Stated exercise 1 -
Decide whether each statement below agrees with the forum post about defragmenting and snapshots. Answer yes or no for each, quoting the words of the post that decide it.
(a) The breaking of snapshot reference links happens at a file level.
(b) In the post's example, the defrag splits all 200 files from the snapshot.
(c) If no files were fragmented before the snapshot was made, the defrag would use no extra space.

Supplied text -
—————
I've seen several places in this forum where it's mentioned that defragmenting a share that has snapshots WILL cause the reference links between the primary files and the snapshot versions to be brok...
garyd9
Jun 25, 2016Virtuoso
I did some fairly extensive testing...
First, it appears that the breaking of reference links (snapshots) happens at a FILE level. Then, it will only happen IFF that particular file is fragmented when the defrag is run. So, the problem isn't nearly as bad as it's made out to be.
An example: assume you have a share with 200 files, each 1 MB in size. Of the 200 files, one of them is fragmented. Then you made a snapshot of the drive. (0 extra space used.) Then you run a defrag on the volume. During the defrag, the ONE file that was fragmented will be split from the snapshot, causing one extra megabyte of space to be used. That's it.
In that example, if none of the files were fragmented before the snapshot was made, then the defrag wouldn't have used any extra space.
—————
Raw records -

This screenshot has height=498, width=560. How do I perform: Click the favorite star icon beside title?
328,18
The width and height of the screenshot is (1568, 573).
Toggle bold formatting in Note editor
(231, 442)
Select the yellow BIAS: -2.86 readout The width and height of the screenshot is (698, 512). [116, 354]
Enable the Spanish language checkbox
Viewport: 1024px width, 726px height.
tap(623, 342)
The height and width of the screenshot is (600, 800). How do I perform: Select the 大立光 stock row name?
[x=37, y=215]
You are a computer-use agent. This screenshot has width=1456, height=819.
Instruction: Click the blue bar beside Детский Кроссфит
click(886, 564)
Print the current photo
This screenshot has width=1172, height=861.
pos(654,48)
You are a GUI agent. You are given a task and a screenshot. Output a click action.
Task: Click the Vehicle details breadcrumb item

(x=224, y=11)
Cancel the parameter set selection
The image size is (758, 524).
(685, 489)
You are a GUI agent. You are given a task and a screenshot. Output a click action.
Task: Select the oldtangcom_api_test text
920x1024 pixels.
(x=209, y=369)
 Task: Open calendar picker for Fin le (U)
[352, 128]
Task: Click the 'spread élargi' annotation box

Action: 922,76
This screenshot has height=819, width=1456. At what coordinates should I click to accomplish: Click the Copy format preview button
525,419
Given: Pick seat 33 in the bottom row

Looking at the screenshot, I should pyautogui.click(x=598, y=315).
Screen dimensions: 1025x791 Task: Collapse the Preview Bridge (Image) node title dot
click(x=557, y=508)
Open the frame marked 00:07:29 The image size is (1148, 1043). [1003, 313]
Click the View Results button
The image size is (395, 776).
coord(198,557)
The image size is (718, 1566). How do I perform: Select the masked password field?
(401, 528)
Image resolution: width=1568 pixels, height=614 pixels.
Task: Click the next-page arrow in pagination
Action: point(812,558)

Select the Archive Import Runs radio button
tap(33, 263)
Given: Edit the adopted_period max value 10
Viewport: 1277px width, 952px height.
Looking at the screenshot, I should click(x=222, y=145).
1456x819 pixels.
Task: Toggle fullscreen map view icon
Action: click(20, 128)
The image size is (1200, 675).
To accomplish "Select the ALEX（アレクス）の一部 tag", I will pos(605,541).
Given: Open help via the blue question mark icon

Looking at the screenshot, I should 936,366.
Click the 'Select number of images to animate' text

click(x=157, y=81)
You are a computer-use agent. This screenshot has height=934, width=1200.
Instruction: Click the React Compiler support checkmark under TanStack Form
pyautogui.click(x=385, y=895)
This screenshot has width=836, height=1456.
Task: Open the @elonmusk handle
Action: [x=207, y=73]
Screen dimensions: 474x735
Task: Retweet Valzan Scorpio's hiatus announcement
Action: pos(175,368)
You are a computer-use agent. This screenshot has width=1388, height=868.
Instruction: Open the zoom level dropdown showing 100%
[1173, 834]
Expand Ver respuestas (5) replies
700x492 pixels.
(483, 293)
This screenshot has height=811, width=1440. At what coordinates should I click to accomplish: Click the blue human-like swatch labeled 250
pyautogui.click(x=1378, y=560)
—————
Stated exercise 2 -
Reproduce the listing word for word, from its first line through the line that contains "tap(33, 263)", including that line.

Written answer 1 -
(a) Yes: "it appears that the breaking of reference links (snapshots) happens at a FILE level"
(b) No: "the ONE file that was fragmented will be split from the snapshot"
(c) Yes: "if none of the files were fragmented before the snapshot was made, then the defrag wouldn't have used any extra space"

Written answer 2 -
This screenshot has height=498, width=560. How do I perform: Click the favorite star icon beside title?
328,18
The width and height of the screenshot is (1568, 573).
Toggle bold formatting in Note editor
(231, 442)
Select the yellow BIAS: -2.86 readout The width and height of the screenshot is (698, 512). [116, 354]
Enable the Spanish language checkbox
Viewport: 1024px width, 726px height.
tap(623, 342)
The height and width of the screenshot is (600, 800). How do I perform: Select the 大立光 stock row name?
[x=37, y=215]
You are a computer-use agent. This screenshot has width=1456, height=819.
Instruction: Click the blue bar beside Детский Кроссфит
click(886, 564)
Print the current photo
This screenshot has width=1172, height=861.
pos(654,48)
You are a GUI agent. You are given a task and a screenshot. Output a click action.
Task: Click the Vehicle details breadcrumb item

(x=224, y=11)
Cancel the parameter set selection
The image size is (758, 524).
(685, 489)
You are a GUI agent. You are given a task and a screenshot. Output a click action.
Task: Select the oldtangcom_api_test text
920x1024 pixels.
(x=209, y=369)
 Task: Open calendar picker for Fin le (U)
[352, 128]
Task: Click the 'spread élargi' annotation box

Action: 922,76
This screenshot has height=819, width=1456. At what coordinates should I click to accomplish: Click the Copy format preview button
525,419
Given: Pick seat 33 in the bottom row

Looking at the screenshot, I should pyautogui.click(x=598, y=315).
Screen dimensions: 1025x791 Task: Collapse the Preview Bridge (Image) node title dot
click(x=557, y=508)
Open the frame marked 00:07:29 The image size is (1148, 1043). [1003, 313]
Click the View Results button
The image size is (395, 776).
coord(198,557)
The image size is (718, 1566). How do I perform: Select the masked password field?
(401, 528)
Image resolution: width=1568 pixels, height=614 pixels.
Task: Click the next-page arrow in pagination
Action: point(812,558)

Select the Archive Import Runs radio button
tap(33, 263)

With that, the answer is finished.